Aim:
Gather every line below that contains the string "Instruction", treating uppercase and lowercase letters as different.

— start Records shown —

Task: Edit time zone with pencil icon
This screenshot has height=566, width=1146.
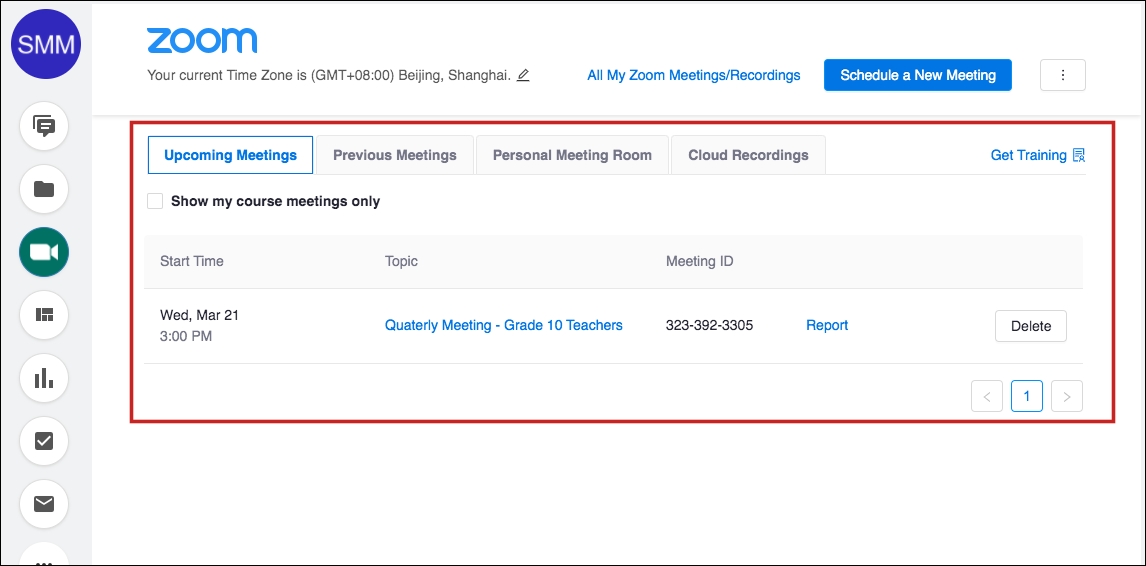Action: tap(523, 75)
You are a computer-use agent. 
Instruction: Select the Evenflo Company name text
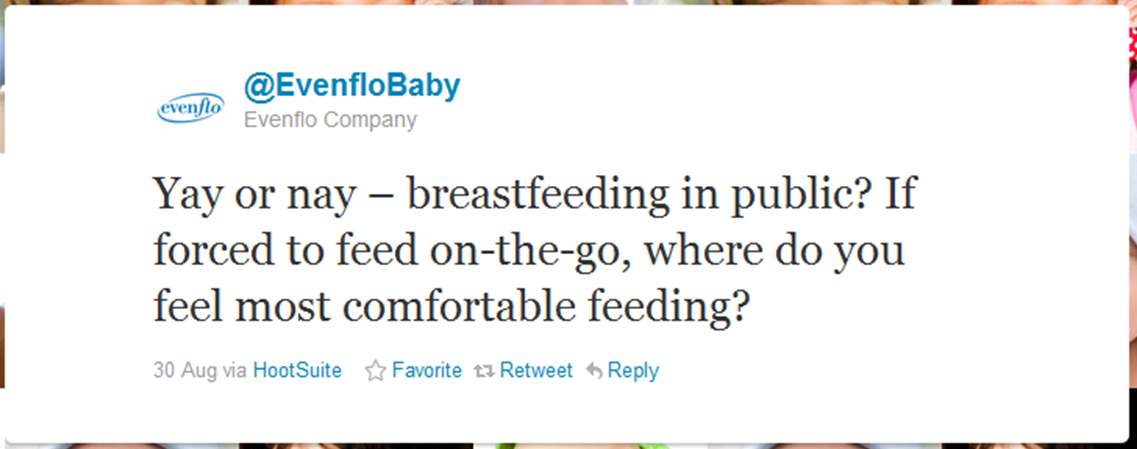(331, 120)
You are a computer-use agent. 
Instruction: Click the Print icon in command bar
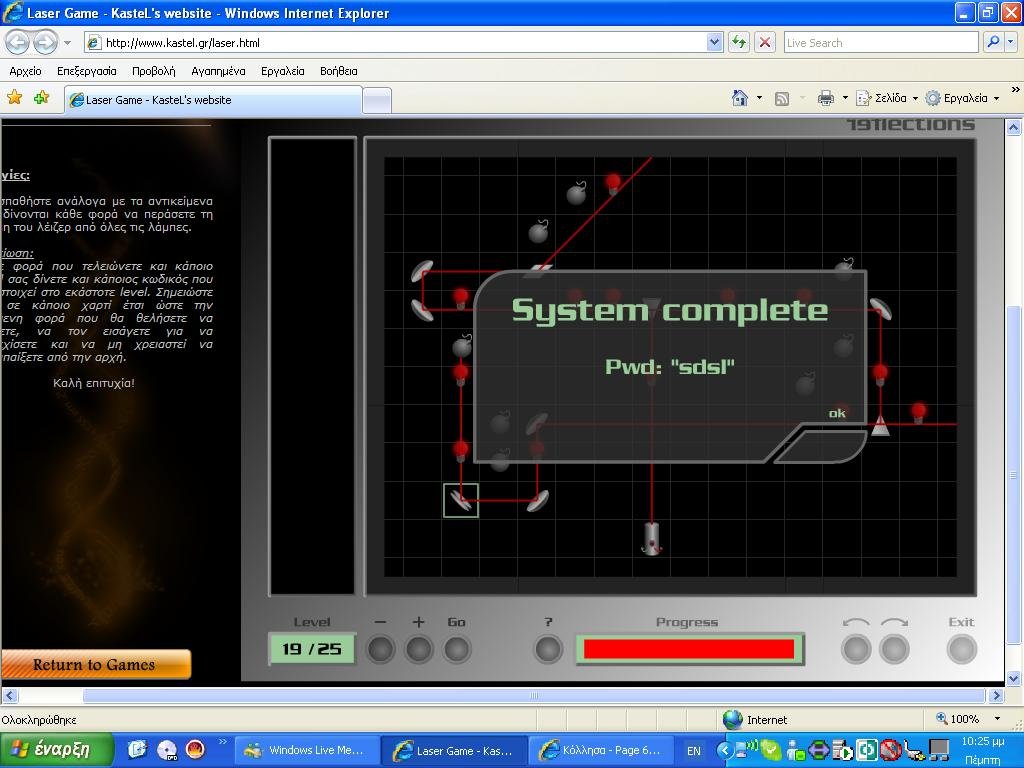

— end Records shown —

Right answer:
Instruction: Select the Evenflo Company name text
Instruction: Click the Print icon in command bar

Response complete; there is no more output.